Глава VIII. Край державы
Старичок жил. Один жил.
По сендухе кочевал, уединенную урасу увидал.
Ураса снаружи чистенькая. Шкуры ровдужные аккуратные, вокруг порядок. Наверное, молодая в урасе живет, красивая, так подумал.
Спрятался в кустах, поджидая, когда молодая красивая выйдет из урасы. Долго никто не выходил, и старичок совсем решил, что в урасе, правда, женщина живет, молодая, красивая живет, потому одна выходить боится.
Пришел вечер.
Старичок надумал влезть на урасу и сверху, в дымовое отверстие посмотреть, как живет красивая, молодая.
Влез.
Посмотрел в отверстие.
Правда, молодая у огня сидит, красивая сидит, голову наклоня, шьет.
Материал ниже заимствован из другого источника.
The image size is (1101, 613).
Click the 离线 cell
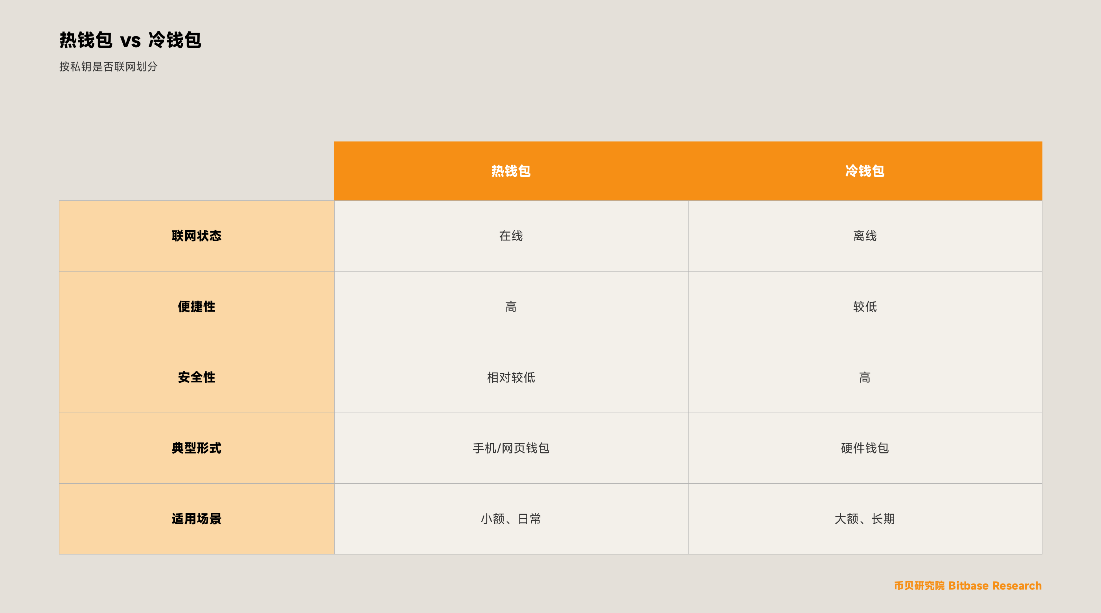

Захотелось старичку лицо молодой красивой увидеть, начал увеличивать дымовое отверстие, расправлять засохшие шкуры. Лицо у старичка грязное, он как родился – ни разу не умывался. И волосы на голове длинные, грязные, и с ресниц с потом стала падать жирная грязь. Старичок широко раскрывал глаза, чтобы получше рассмотреть молодую красивую, и жирная грязь с волос и с ресниц капала на нее.
Старичок вниз смотрит, а пот и грязь капают.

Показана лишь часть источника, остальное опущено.